Everyone I spoke to who worked him all said the same thing;

“Jay is brilliant”. “He should be directing”. “He deserves a break”.

Last year I was finally in a position to give him that break. BBC Scotland - due to the Commonwealth Games and The Referendum - had more opportunities than usual. I didn't give him the break out of some act of goodwill but because I knew he was perfect for the job. The film was about the 1986 Commonwealth Games, a fascinating story of an African led boycott due to South African apartheid. Jay had a great track record in history docs, understood how to distill complex race issues to a mass audience (in this case apartheid) and had brilliant visual ideas.
                                
He had to move up to Glasgow to direct the film but he didn't hesitate. The first month he moved into my spare bedroom while he looked for a place to stay. That's when I'd like to say the professional relationship became a friendship. I found out he loved Radiohead (although knew the difference between a Tribe Called Quest track and a De La Soul song) and I discovered how he proposed to his wife Olivia and about his relationship with his Nigerian father.

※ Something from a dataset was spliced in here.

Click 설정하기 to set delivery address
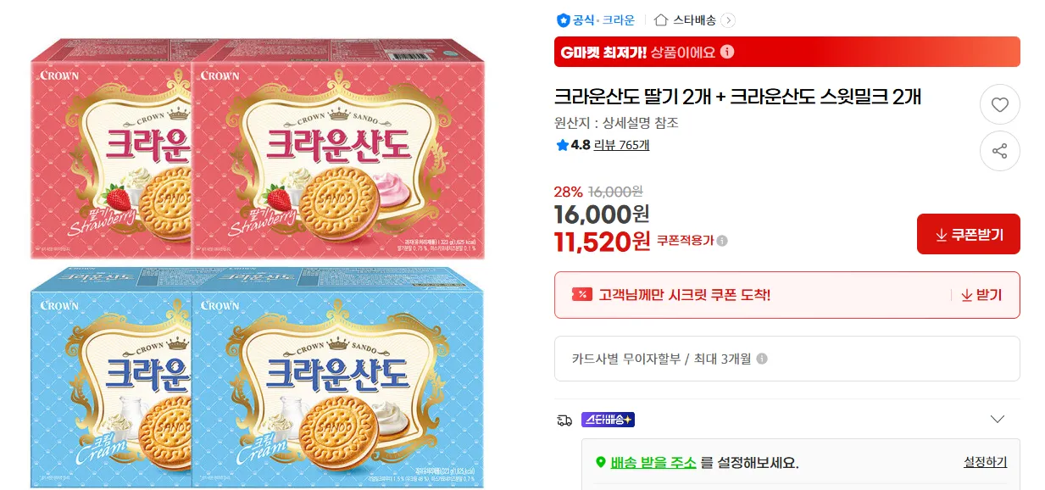The height and width of the screenshot is (490, 1045). [985, 462]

It is trite when someone young dies suddenly to talk about "what a loss it is", "a waste of talent" or "how we lost him in their prime". But with Jay these oft quoted phrases have an added edge that literally fills me with anger and sorrow.

Jay may have been finally directing his first broadcast film but there was no way this should have been his directing debut. His talent was so immense and obvious, not just to me but everyone you spoke to, he should have had a plethora of directing credits. I shouldn't have been "giving him a break", he should have been "doing me a favour" to direct a film I was exec'ing.

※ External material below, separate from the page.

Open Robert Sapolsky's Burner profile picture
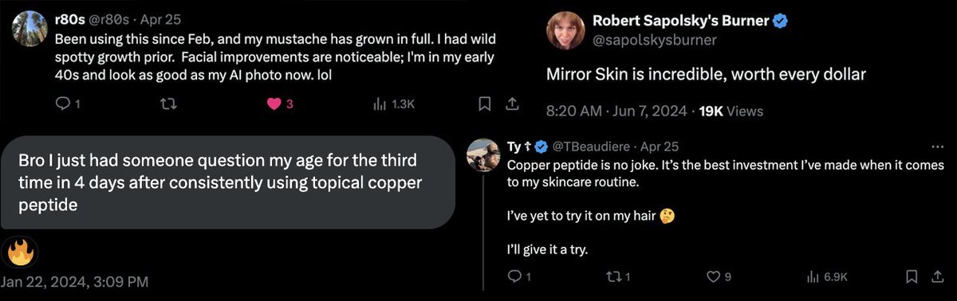 click(x=564, y=29)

We often talk about "glass-ceilings" in the abstract. Jay's death exposes the cruel reality behind such an innocuous phrase. It is about wasted talent. It is about people being held back despite amazing talent. It is about the fact that for far too many black people working in the media fundamentally life is unfair. Jay's tragic and untimely death just brings that into focus.

Jay was never able to fulfil his potential. The same is true for too many people from diverse backgrounds working in television – although rarely as obvious or tragic.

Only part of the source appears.